Optogenetic inactivation of S1 during the late phase impairs task performance (Sachidhanandam et al., 2013), suggesting a causal role for late excitation. S2-p neurons exhibited a learning-induced depolarization at the late and lick phases of hit trials and during spontaneous unrewarded licking. The grand-averaged, late depolarization in S2-p neurons on hit trials peaked at 261 ms after whisker stimulation (Figure 1D), which was earlier than the mean reaction time (317 ms). The licking-related depolarization in S2-p neurons started shortly (260 ± 46 ms, n = 18) before tongue-spout contact during spontaneous licking (Figure 3A), which is consistent with the larger depolarization at early and late phases of their responses in hit compared to miss trials (Figure 2A). Interestingly, S2 has been suggested to be reciprocally connected to a tongue/jaw-related M1/M2 area (also termed anterior lateral motor cortex, ALM) a neocortical region known to be involved in goal-directed licking (Oh et al., 2014; Guo et al., 2014; Li et al., 2015). We therefore speculate that the licking-related signals in S2-p neurons in S1 might contribute to exciting neurons in tongue/jaw-related M1/M2 via S2 through reciprocally connected networks of excitatory long-range projection neurons, thus contributing to driving licking motor output (Figure 4). Consistent with such a hypothesis involving reciprocal excitation between S1 and S2, axons from S2 innervating S1 were found to exhibit strong task-related hit vs miss modulation in a closely-related whisker detection task (Yang et al., 2016).

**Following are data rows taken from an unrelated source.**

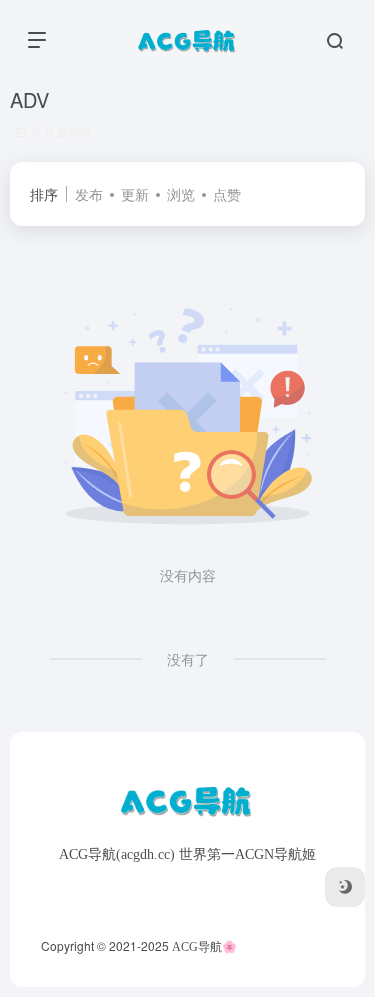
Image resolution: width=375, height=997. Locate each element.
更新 (135, 194)
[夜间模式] (345, 887)
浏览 (181, 194)
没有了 (188, 659)
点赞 (227, 194)
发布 (89, 194)
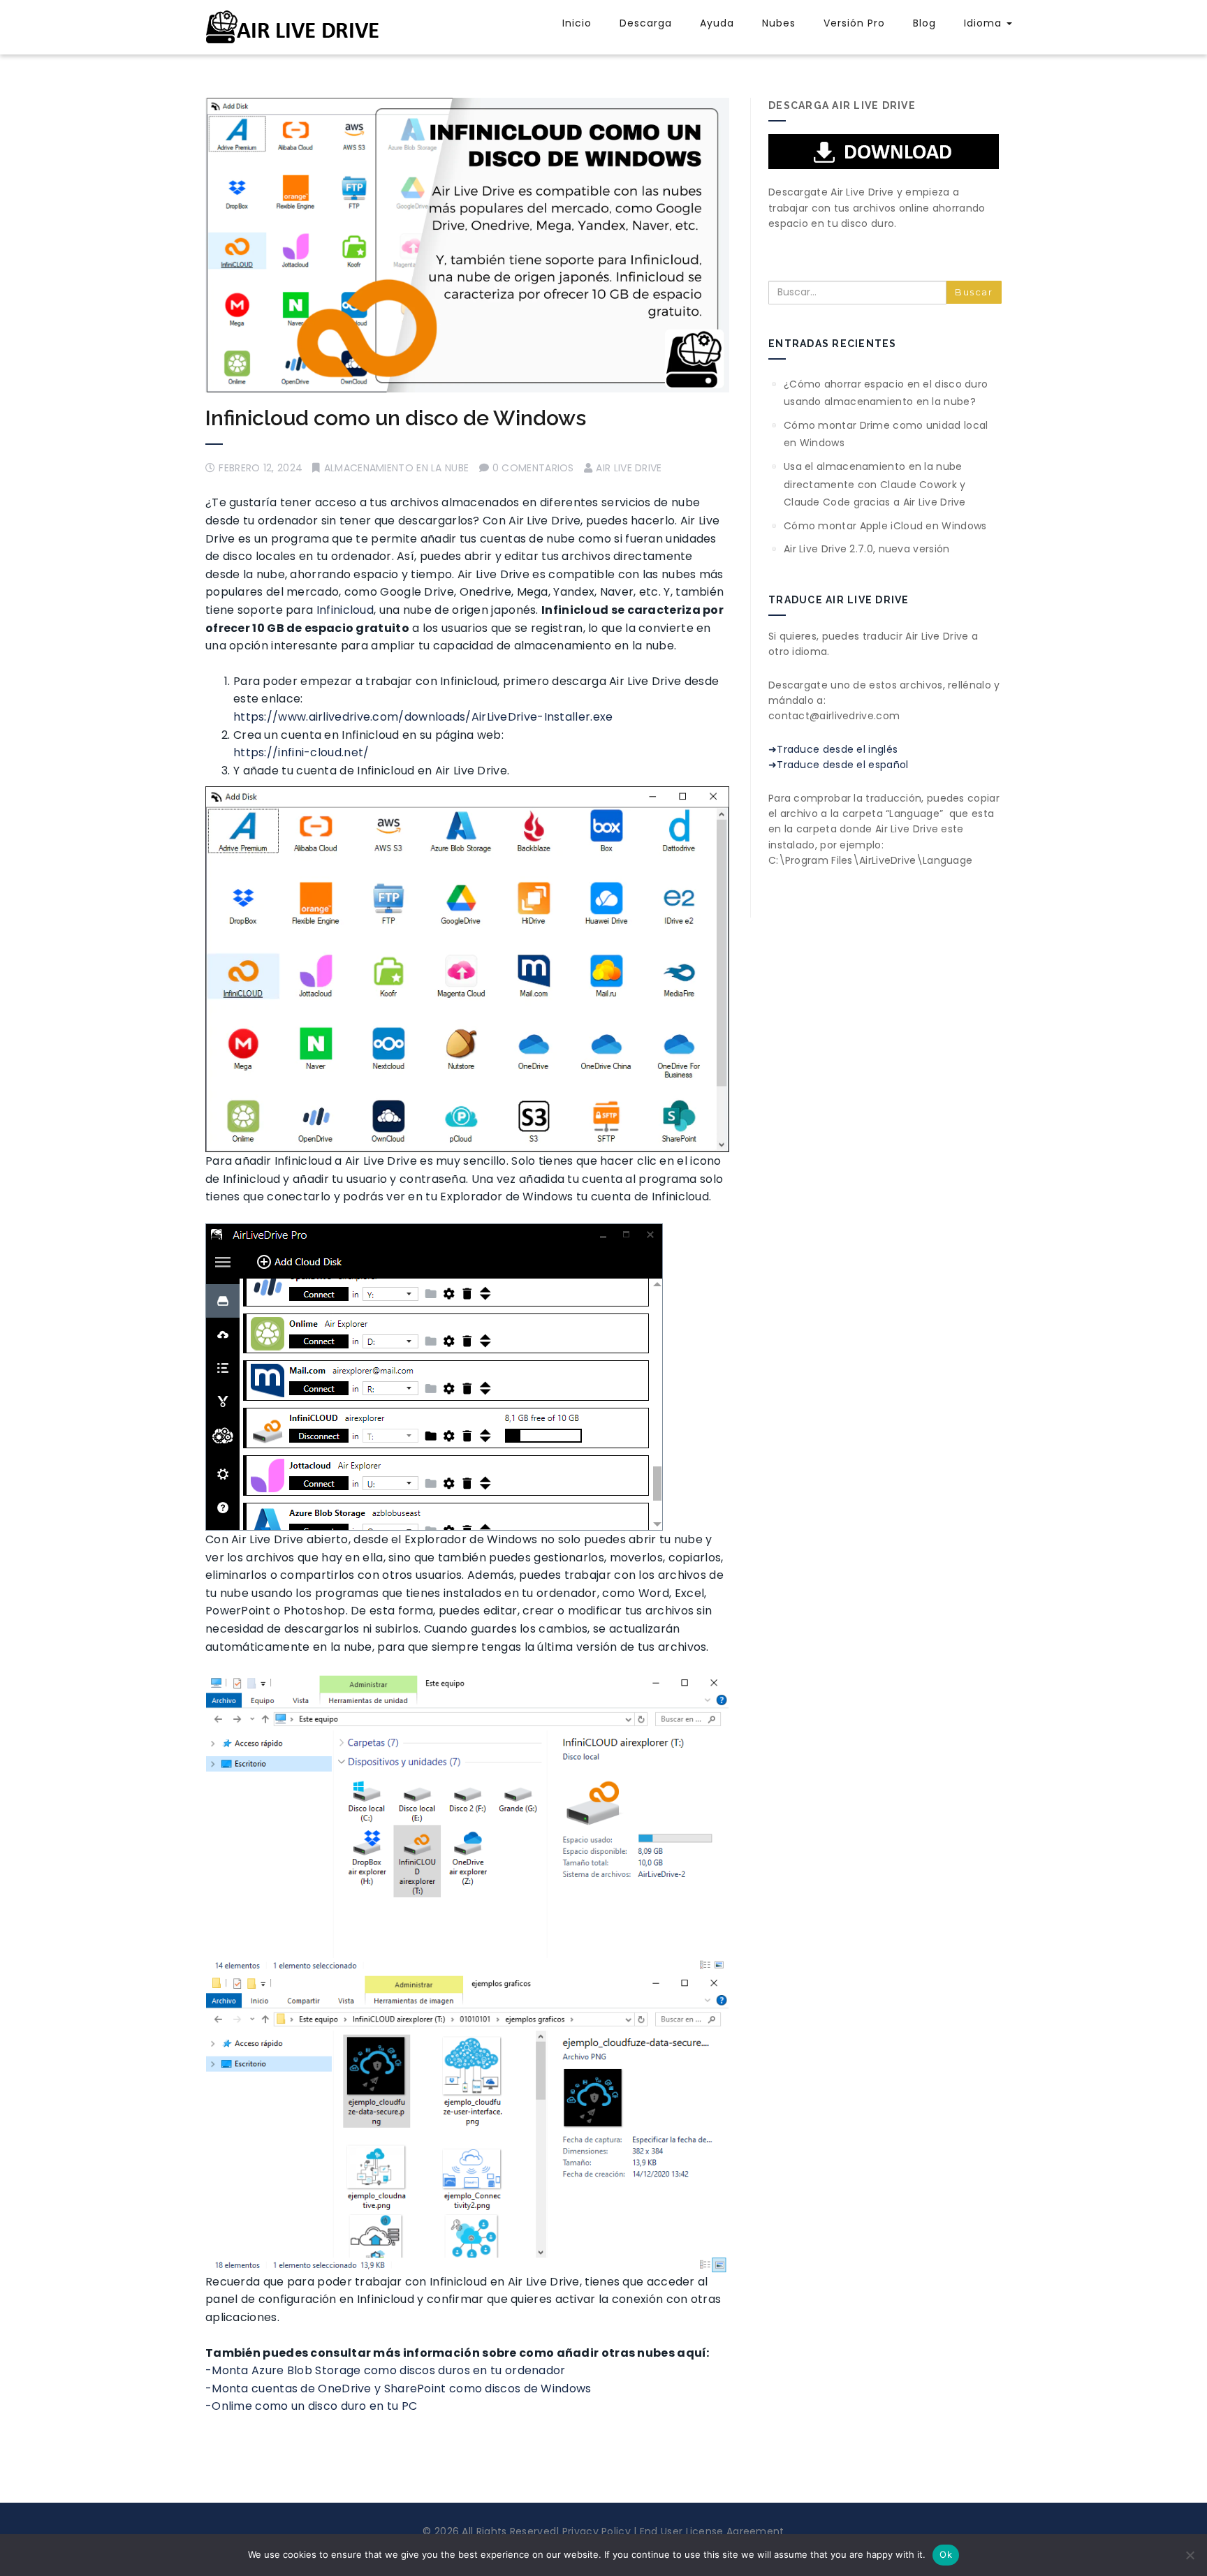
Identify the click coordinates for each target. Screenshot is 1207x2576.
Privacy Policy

It is important to note that there are many possible sensory/motor signals that might contribute to the lick-related depolarization of S2-p neurons in trained mice: movement of jaw and tongue must begin before tongue-spout contact, and we did not quantify orofacial movements during task performance. Furthermore, rodents are known to have reward-expecting orofacial movements such as sniffing and whisking (Deschênes et al., 2012). However, transection of the facial motor nerve that controls whisker movements has no impact on task performance or the late phase Vm (Sachidhanandam et al., 2013), suggesting that the late phase Vm might be generated by internal brain circuits rather than sensory reafference coming from associated whisker movements. In this study we primarily compare neurons projecting to different targets in mice with the same level of task proficiency (i.e. S2-p vs M1-p in ‘Good performer’ mice, or S2-p vs M1-p in ‘Naive’ mice), and the differences found comparing these projection neurons can therefore not reflect differences in sensorimotor behavior. In future experiments, it will be important to examine causal roles of S2-p neurons, as well as to investigate the synaptic mechanisms driving the target-specific Vm dynamics in M1-p and S2-p neurons associated with task learning.
All experimental procedures were approved by the Swiss Federal Veterinary Office.
Implantation of a metal head-restraint post on male C57BL6J mice (6-week-old or older), identification of the locations of the S1-C2 barrel column and whisker-S2 of the left hemisphere by intrinsic optical signal imaging, and the injection of CTB conjugated with Alexa-Fluor 488 or 594 (0.5% in PBS, weight/volume, Invitrogen) into left whisker M1 (1 mm anterior, 1 mm lateral from Bregma) and left S2 were performed as previously described (Yamashita et al., 2013). The injection volume of CTB was 50 – 100 nl for M1 and 25 – 50 nl for S2 at the depths of 300 and 800 µm, giving a total volume of 100 – 200 nl for M1 and 50 –100 nl for S2. Animals were kept with a light/dark cycle (12 hr/12 hr) in cages of four mice or less. Experiments were typically performed during the dark period.
At least one day after CTB injection, mice started to be water-restricted. The mice were adapted to head restraint on the recording setup through initial training to freely lick the water spout for receiving water reward (3 – 5 sessions, one session per day). Mice were then taught to associate whisker deflection with water availability through daily training sessions, essentially as described previously (Sachidhanandam et al., 2013; Sippy et al., 2015). For whisker stimulus, we used a brief (1 ms) magnetic pulse to elicit a vertical deflection of the right C2 whisker transmitted by a small metal particle glued on the whisker. The reward time window was 1 s after the whisker stimulus throughout training. Trials with whisker stimulation (test trials) or those without whisker stimulation (catch trials) were started without preceding cues at random inter-trial intervals ranging from 2 – 10 s. Catch trials were randomly interleaved with test trials, with 40 – 50% probability of all trials. If the mouse licked in the 2 s (or 3 s in some experiments) preceding the time when the trial was supposed to occur, then the trial was aborted. Catch trials were present from the first day of training. After each training session, 1.0 – 1.5 g of wet food pellet was given to the mouse in order to keep its body weight more than 80% of the initial value. Behavioral control and behavioral data collection were carried out with custom-written computer routines using a National Instruments board interfaced through LabView.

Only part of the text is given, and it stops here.